Countless definitions of complexity can be found by scholars from many different and unrelated disciplines. The previously mentioned cybernetic scientist Ashby (1956) claimed for example that the different types of behavior a certain system can evoke express complexity; the mathematicians Shannon and Weaver (1949) argued that the amount of information and the number of 'feedback loops' (Newell & Simon, 1972) occurring in a system are a measure of complexity; finally, the sociologist Morin (1987) argued that complexity depicts interconnected phenomena that - in order to be properly synthesized - should then be described through a suitable model and not simply decomposed by the observer, whether a scholar or a governing body. Morin (2007; 1986) argues that the neuro-cerebral system first perceives the world analytically (through its sensory detectors) then, through the application of coding patterns and organizing rules, it builds that fantastic synthetic picture - the representation - whose details are in turn constantly analyzed. The representation, which is at the same time the emergence, the global outcome and the material of cerebral mega-computation, can be regarded as a 'simulating' construction that 'presents' and 'makes present' that part of the outside world which is picked up by the senses. The goal of this work is therefore to provide an actual view of the territory with relation to the dynamic of relationships, taking into account the subjectivity of governance within a cultural product-based perspective.

Key Terms in this Chapter

Group of Relationships: Market relationships, between the company system and other systems, such as other producers/ providers (e.g., hotels, restaurants etc.), final users, distribution system, para-social and other non-commercial operators, trade associations, competitors. Mega-relationships, between the cultural business system and the relevant supra-systems, such as those referring to green, knowledge, media industries etc.. Nano-relationships, that take place within the context provided by the cultural system in question, such as the museum, archaeological, music, film systems etc.

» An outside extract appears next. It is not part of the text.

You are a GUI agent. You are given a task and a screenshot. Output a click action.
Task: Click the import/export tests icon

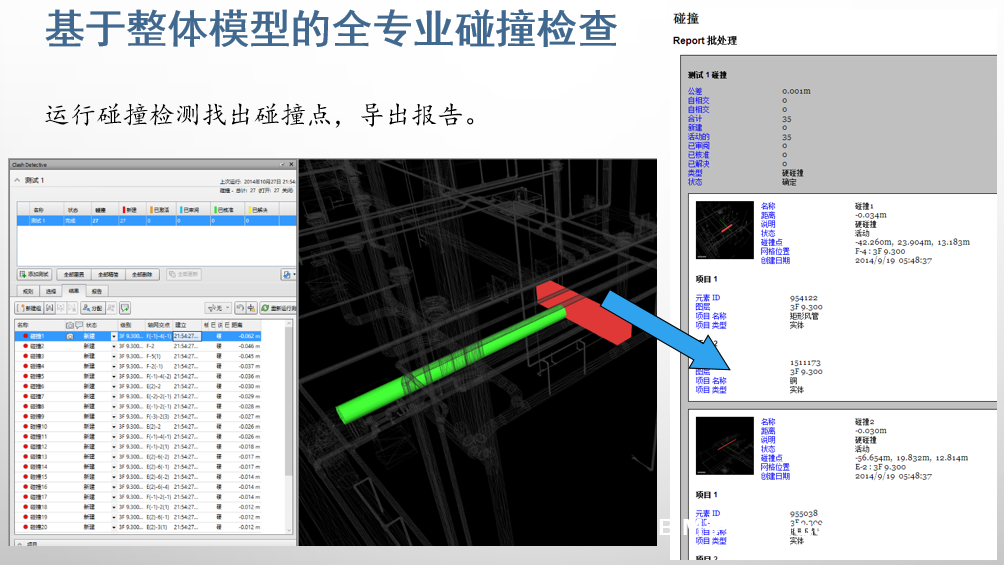coord(288,274)
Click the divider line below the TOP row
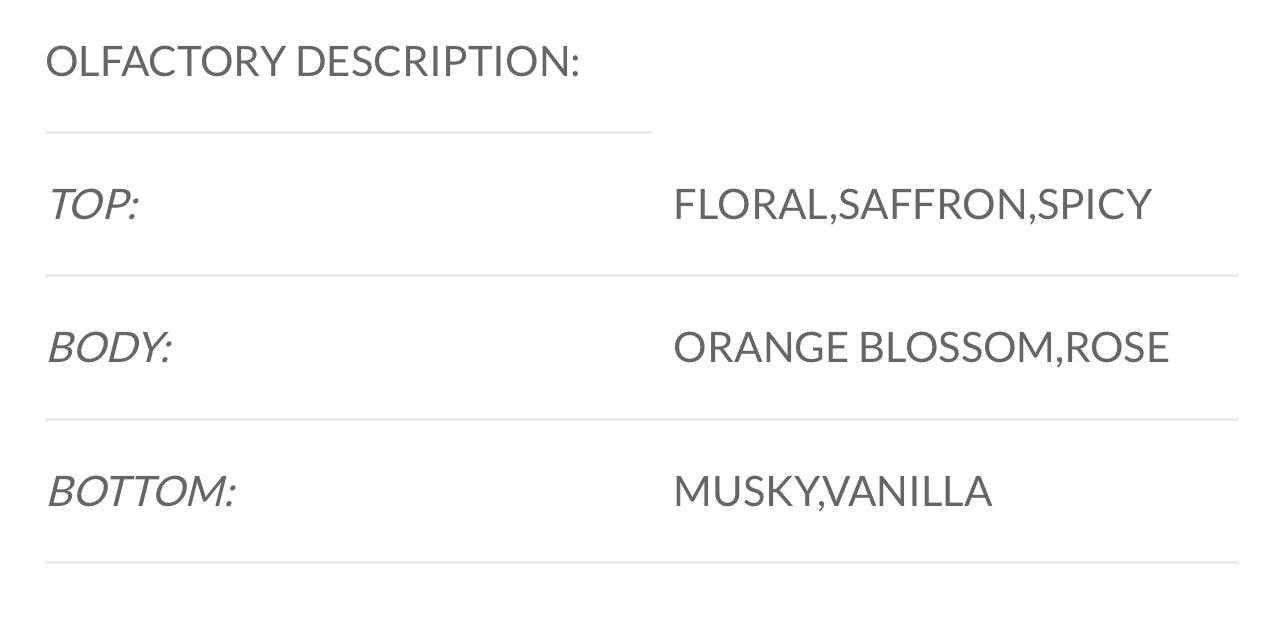The height and width of the screenshot is (626, 1284). click(641, 276)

Proposer: Is an organism that is aware of the needs of both territory and users, they apply for and manage funds in order to achieve the goals as set by the Ordinator and endorsed by the Co-ordinator; such as municipalities, mountain communities, GALs (Local Action Groups), local operators (associations, co-operatives and other expressions of active citizenship).

Ordinator: Performs to maintain and develop the territory, seen as environment; the most evident example being the EU with its stimulus activities, including financial ones.

Environment: Is the set of resources and potential counterparts of the territorial system.

Co-Ordinator: Acknowledges the indications coming from the Ordinator and implements tactical policies - mainly of financial order - in order to reach the targets set by the latter; an example being the Region as devised by the Italian legislator.

Territory: Area, space or region and on their morphology.

Systemic Relationships: Allow to concentrate the forces of individual systems towards a single goal - market satisfaction - if one manages to move from a logic of an individual market operating for individual elements to one where the individual market works for the entire system.

Context: Is the static picture of the observer. In this case is the cultural vocation of a territory.